The video includes photographs of Maynard before her illness. It also features the voices of other terminally ill patients and their family members.

In the conference call, Compassion & Choices officials said legislators in about a dozen states plan to introduce right-to-die laws next year.

Also on the call were legislators from Pennsylvania and Wyoming.

Rep. Mark Rozzi, a Pennsylvania Democrat whose 63-year-old father died of the same type of brain cancer as Maynard, said the young woman's campaign and his family's situation made it apparent why such bills are needed.

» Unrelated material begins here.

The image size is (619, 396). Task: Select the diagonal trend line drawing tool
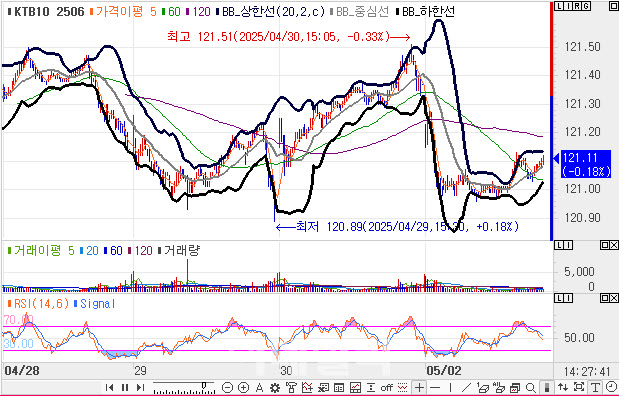click(x=466, y=388)
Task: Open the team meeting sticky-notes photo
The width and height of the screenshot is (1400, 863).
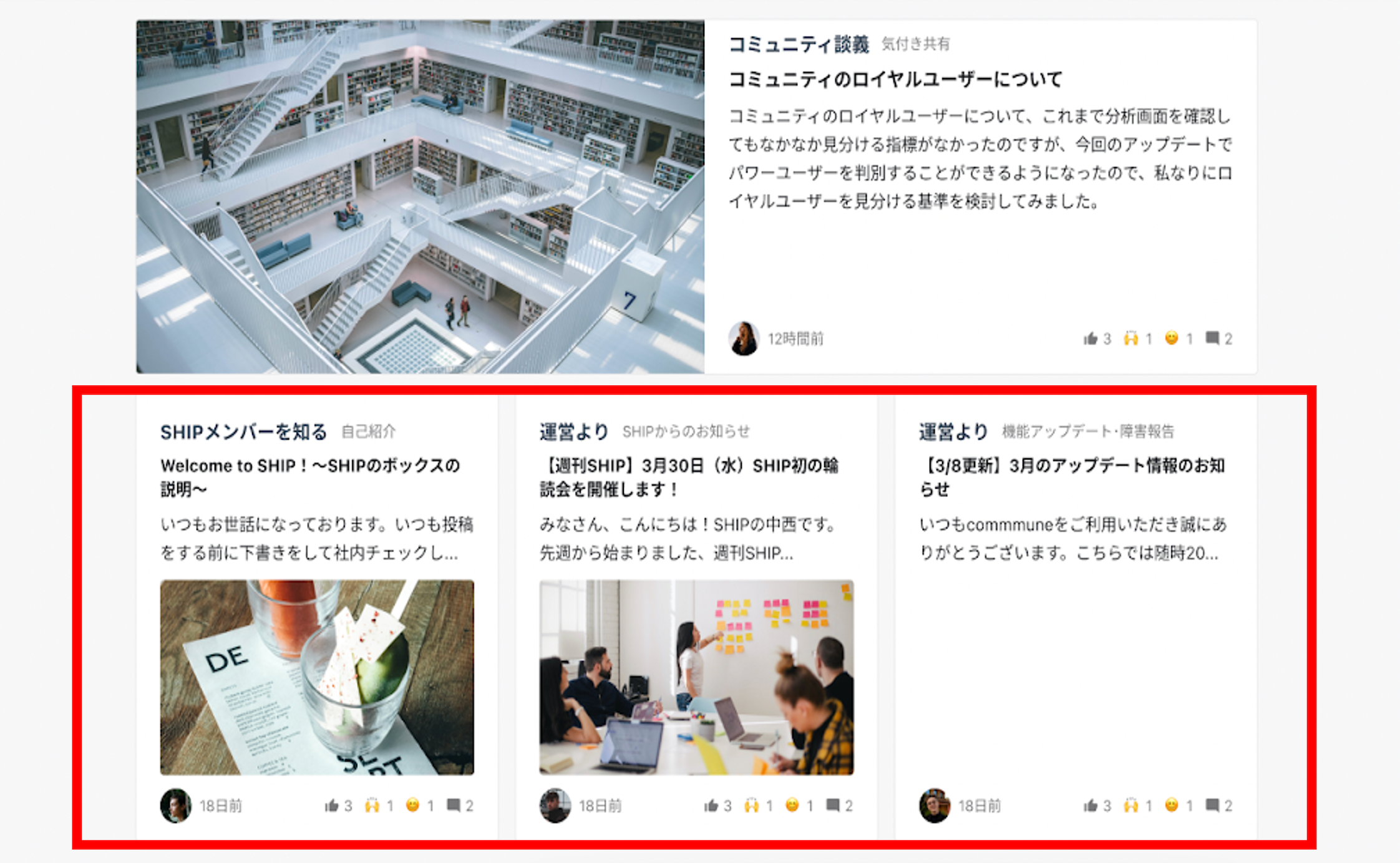Action: 696,678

"I had to watch my father die of cancer... It was the most gut-wrenching experience our family and he had to endure," Rozzi said. "He would always tell me this is not the way he wanted to live."

A "death-with-dignity" bill was introduced in Pennsylvania last month. Rozzi conceded that it has been difficult getting bills out of the judiciary committee when they are opposed by the state's Catholic leadership.

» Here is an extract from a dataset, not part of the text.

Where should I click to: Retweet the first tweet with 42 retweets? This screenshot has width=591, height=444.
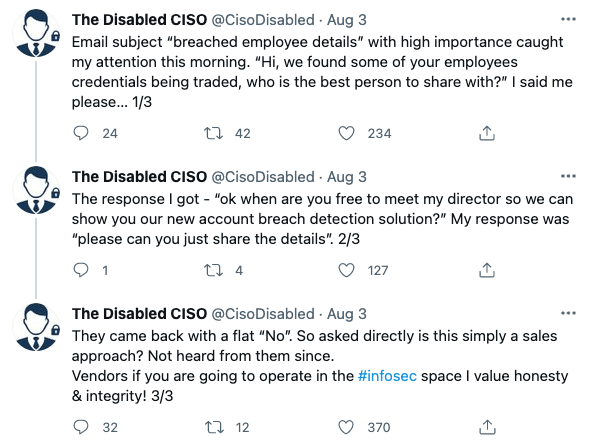point(213,133)
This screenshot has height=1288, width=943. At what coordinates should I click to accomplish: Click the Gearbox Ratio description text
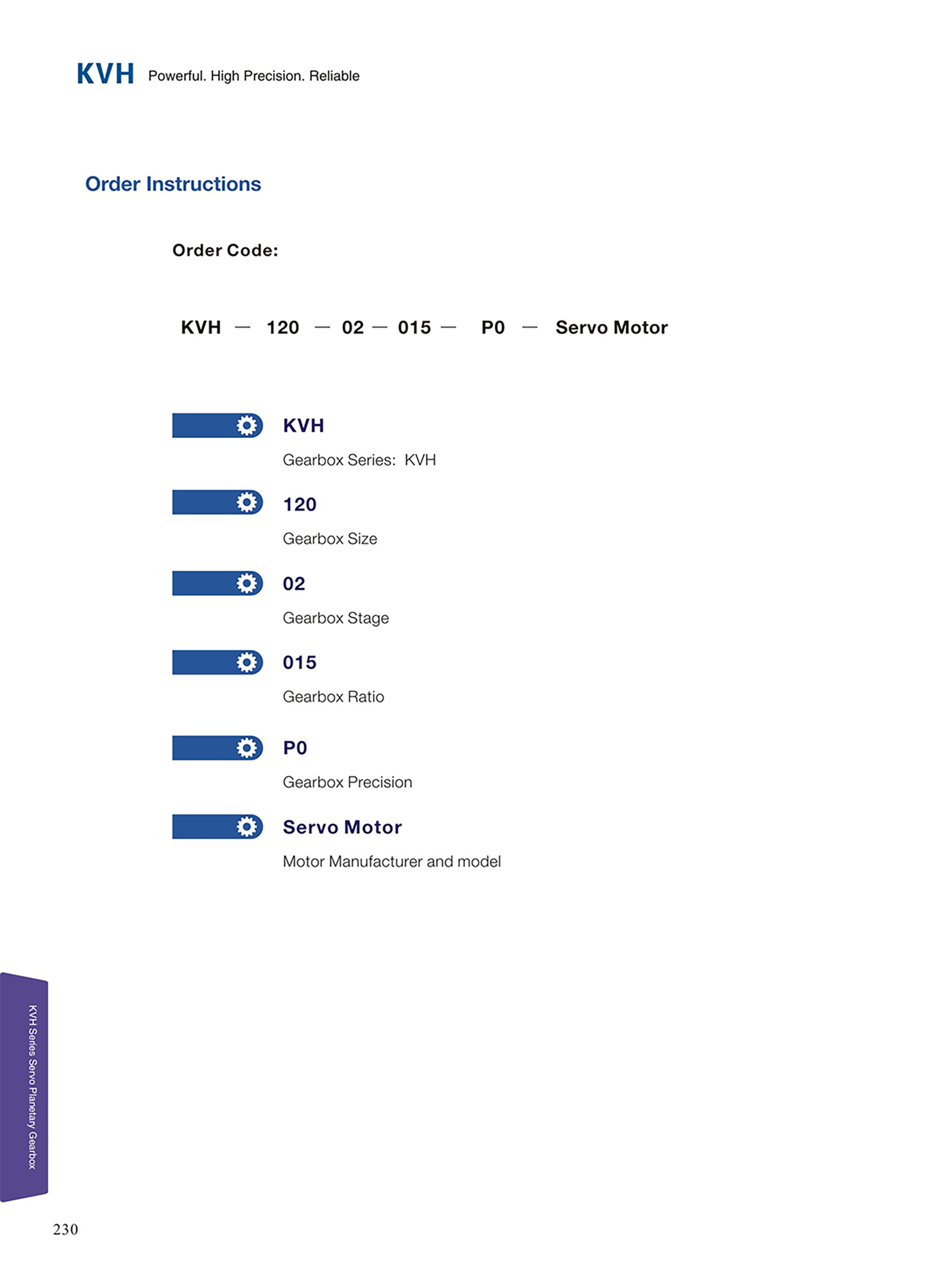(x=333, y=697)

Rep. Dan Zwonitzer, a Wyoming Republican, said he plans to introduce such legislation in his state.

Oregon was the first state to allow terminally ill patients to die using lethal medications prescribed by a doctor. Maynard moved from California to Oregon to make use of the Oregon law.

The New Jersey Assembly passed a bill last week that would allow physicians to prescribe life-ending drugs to terminally ill patients, with some legislators citing Maynard's story as a deciding factor in their vote. But Republican Gov. Chris Christie has said he opposes the measure.

In California, the West Hollywood City Council this week passed a resolution that urges the Los Angeles County District Attorney to not prosecute physicians and family members who offer aid in dying to the terminally ill. But the state has no current bills or ballot measures on the issue.

Some religious groups and social conservatives, including a Vatican official and the American Life League, have heavily criticized Maynard's decision. Pope Francis denounced the right-to-die movement Saturday, saying the practice is a sin against God and creation and provides a "false sense of compassion." He didn't refer specifically to Maynard's case.

Compassion & Choices said its website has had more than 5 million unique visitors during the past month, while Maynard's two previous videos have been viewed more than 13 million times on YouTube alone.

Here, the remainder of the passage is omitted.